Patienten mit Parkinson-Krankheit, die Dopamin-Agonisten-Therapie erhielten, einschließlich Pramipexol in hohen Dosen berichtete eine pathologische Lust auf Glücksspiel, erhöhte Libido und Hypersexualität, die normalerweise nach einer Dosisreduktion oder dem Absetzen der Behandlung auftraten.
Aus dem Nervensystem: oft Verwirrung, Schlaflosigkeit, Schwindel, Bewusstseinsstörungen, Depressionen, Angstzustände; selten extrapyramidales Syndrom, Amnesie, Hypoesthesie, Dystonie, Myoklonus, Tremor, Ataxie, Hypokinesie, Delir, suizidale Stimmung; selten - malignes neuroleptisches Syndrom (Hyperthermie, Muskelrigidität, Akathisie, autonome Labilität, Denkstörung).
Vom Muskel-Skelett-System: selten - Bluthochdruck, Muskelkrämpfe, Muskelzuckungen, Arthritis, Bursitis, Myasthenia gravis, Schmerzen in der lumbosakralen Wirbelsäule, Schmerzen in der Brust, Schmerzen im Nacken.

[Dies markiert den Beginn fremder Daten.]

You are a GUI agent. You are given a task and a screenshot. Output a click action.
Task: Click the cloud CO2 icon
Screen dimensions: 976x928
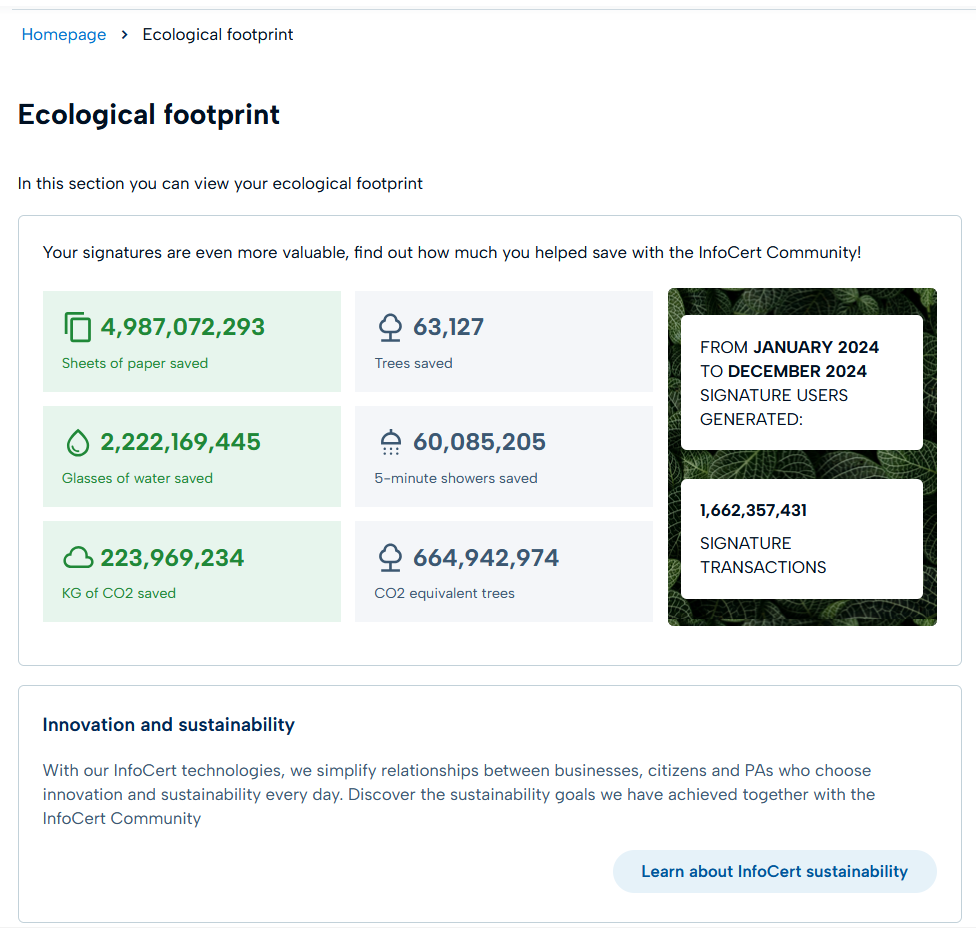click(78, 557)
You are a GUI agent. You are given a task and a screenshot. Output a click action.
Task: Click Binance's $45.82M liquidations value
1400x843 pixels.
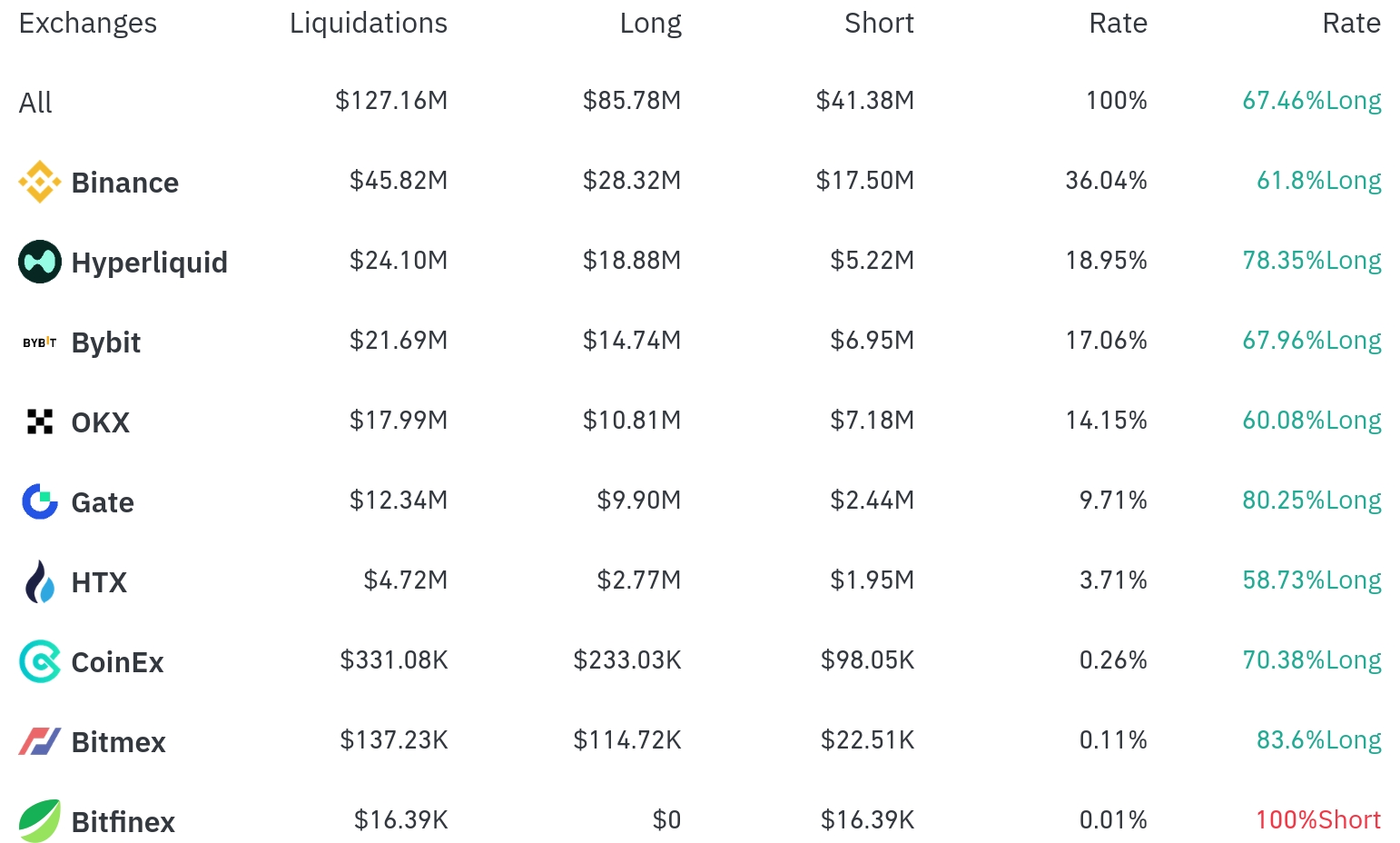pos(399,181)
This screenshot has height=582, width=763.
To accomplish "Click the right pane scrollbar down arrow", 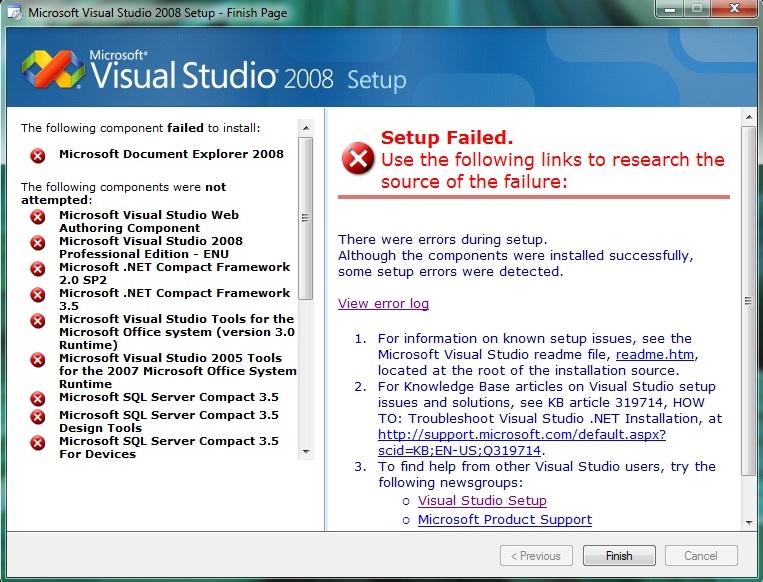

Aus dem Verdauungssystem: oft - verringerter Appetit, Dysphagie, Dyspepsie, Bauchschmerzen, Blähungen, Durchfall, Mundtrockenheit, Erbrechen.
Aus dem Atmungssystem: selten - Pharyngitis, Sinusitis, Schnupfen, Kurzatmigkeit, Husten, Stimmveränderungen; sehr selten - grippeähnliches Syndrom, pulmonale Infiltration, Pleuraerguss.
Aus dem Urogenitalsystem: selten - Harnwegsinfektion, Häufigkeit des Wasserlassens.
Aus dem Herz-Kreislauf-System: oft - orthostatische Hypotonie, selten - Tachykardie, erhöhte Aktivität der Kreatinphosphokinase (CK), Stenokardie, Arrhythmien. Bei einzelnen Patienten kann zu Beginn der Behandlung eine Senkung des Blutdrucks auftreten, insbesondere wenn die Dosis des Arzneimittels zu schnell erhöht wird.
Von den Sinnesorganen: häufig - Konjunktivitis, Lähmungserscheinungen, Doppelbilder, Katarakt, erhöhter Augeninnendruck, Hörverlust
Andere: oft - allergische Reaktionen, erhöhte Körpertemperatur, Gewichtsverlust, vermehrtes Schwitzen; selten - retroperitoneale Fibrose. Es gab Fälle von Entwicklung von peripheren Ödemen.